Volatilitas token juga nyata. Bayangkan riset kanker lima tahun yang seluruh dananya bersumber dari token kripto, lalu harga token anjlok hingga 90%. Riset jangka panjang menuntut pendanaan yang stabil.
Ketidakpastian regulasi pun tak bisa diabaikan. Hampir semua negara punya aturan ketat soal riset medis, pengembangan obat, dan hak kekayaan intelektual. Belum jelas bagaimana model tokenisasi ini bisa menyesuaikan diri dalam kerangka hukum yang berlaku.
Dan faktanya, kebanyakan peneliti belum berpengalaman di bidang kripto. Meminta peneliti langsung mahir tokenomics dan tata kelola DAO jelas bukan perkara mudah.
Meski begitu, momentum DeSci kian terasa. Infrastruktur makin mapan, pendanaan bertambah, sementara skema pendanaan sains tradisional semakin tak efisien. Ketika instansi hibah perlu 18 bulan untuk menyetujui dana riset kritis, tapi crowdfunding kripto bisa terjadi dalam hitungan hari, efisiensi dan akselerasi yang didapat benar-benar nyata.
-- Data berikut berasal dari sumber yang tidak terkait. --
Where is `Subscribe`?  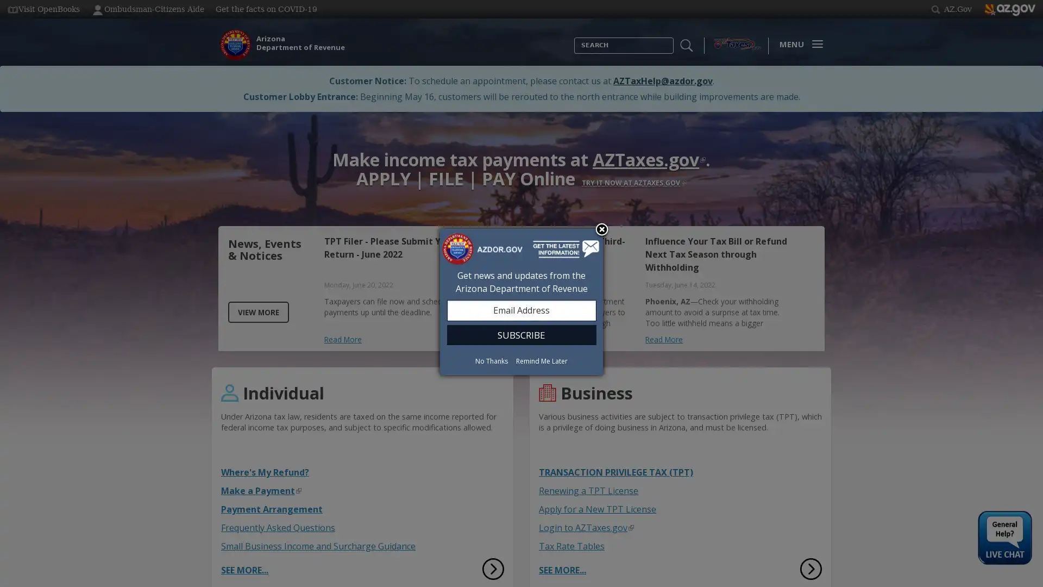
Subscribe is located at coordinates (520, 334).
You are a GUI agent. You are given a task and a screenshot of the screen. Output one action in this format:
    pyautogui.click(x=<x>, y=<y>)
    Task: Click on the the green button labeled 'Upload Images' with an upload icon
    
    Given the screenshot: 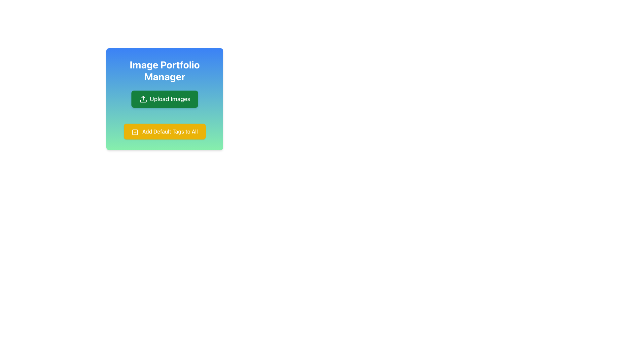 What is the action you would take?
    pyautogui.click(x=165, y=99)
Proyek-proyek awal berfokus pada bioteknologi dan riset umur panjang, wajar karena potensi komersialnya besar. Jika suatu riset menghasilkan penemuan obat, pemegang token dapat menikmati bagian imbal hasil. Namun, model ini sangat bisa diterapkan pada berbagai bidang riset lain yang punya nilai jangka panjang.
Saya percaya kita sedang menyaksikan awal sebuah perubahan besar. Bukan karena kripto akan langsung menyingkirkan pendanaan sains tradisional, melainkan menyediakan alternatif yang lebih cepat, transparan, dan terbuka bagi peneliti global.
Tantangan utama DeSci adalah apakah proyek-proyeknya mampu menciptakan terobosan ilmiah, bukan sekadar mengumpulkan dana. Namun, mengingat kondisi pendanaan riset konvensional saat ini, inovasi model baru layak dicoba.
Ini baru tahap awal. DeSci adalah ekosistem yang bergerak sangat cepat; proyek baru terus bermunculan, pendanaan nyata sudah mulai mendukung penelitian langsung. Persilangan antara kripto dan pendanaan sains melahirkan peluang yang tak pernah ada sebelumnya.
Ke depan, saya akan mendalami ekosistem ini. Saya ingin memahami proyek mana yang benar-benar terbukti, ke mana dana mengalir, dan apakah semua ini melahirkan kemajuan ilmiah nyata. Kini ada puluhan proyek DeSci, mulai dari penemuan obat berbasis AI hingga sistem rekam medis terdesentralisasi, yang masih asing di telinga kebanyakan orang.
Jadi, jika Anda peduli bagaimana teknologi bisa memperbaiki akar masalah masyarakat—cara kita mendanai riset demi peradaban manusia—ikuti terus perkembangannya. Mari kita dukung kemajuan sains untuk semua.